Reg No
15401510
Rating
Regional
Categories of Special Interest
Architectural, Cultural, Historical
Original Use
Rectory/glebe/vicarage/curate's house
Date
1700 - 1730
Coordinates
210982, 250870
Date Recorded
10/07/2004
Date Updated
--/--/--
Fragmentary remains of a five or six-bay two-storey single-pile rectory, built c.1715. Roof now missing and only three-bays to southeast survive extant. Constructed of rubble limestone with evidence of early lime rendering over. Cut stone quoins to southeast corner at first floor level. Square-headed window openings and a round-headed doorcase with cut limestone surround to centre, fittings now gone. Loop hole openings to rear elevation (south). Set back from road in own grounds.
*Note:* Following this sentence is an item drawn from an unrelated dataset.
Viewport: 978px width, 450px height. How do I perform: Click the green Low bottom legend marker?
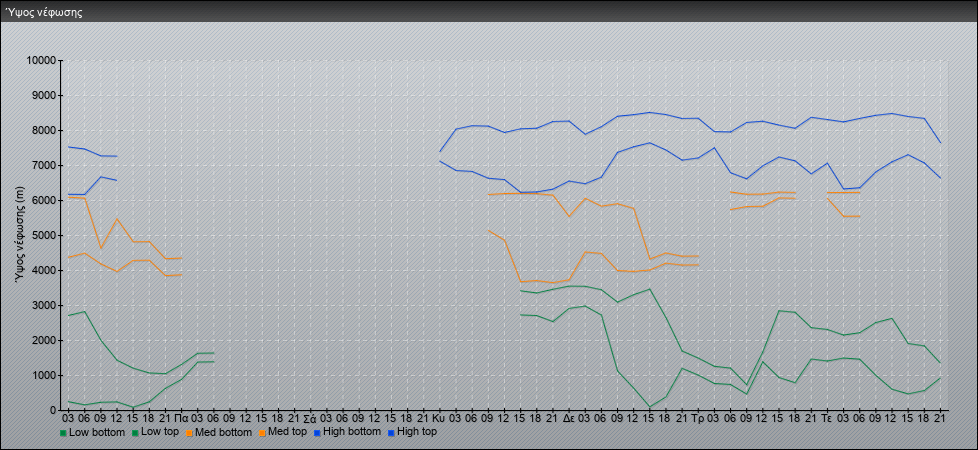pyautogui.click(x=64, y=433)
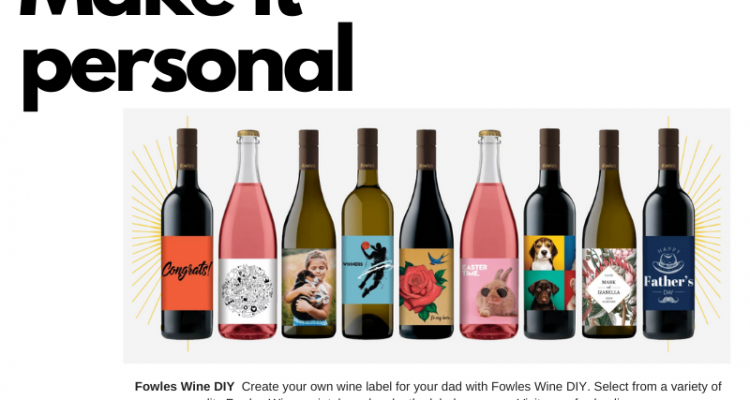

A small ruinous structure now of minor architectural significance but of considerable historical interest as Oliver Goldsmith's (c.1728- c.1774) residence between 1730 and c.1747 at a time when his father, Rev. Charles Goldsmith, was rector at nearby Kilkenny West. Goldsmith considered Lissoy to be the 'only home he ever knew'. For much of his life Goldsmith looked with nostalgia towards his childhood in Lissoy and the area around Lissoy later became the “Sweet Auburn” and 'The Deserted Village' in his poetry and writings. The back wall and the southeast elevation of this unassuming ruin look like they may have been rebuilt, possibly during the first half of the nineteenth century, a period when Goldsmith's popularity was at its zenith.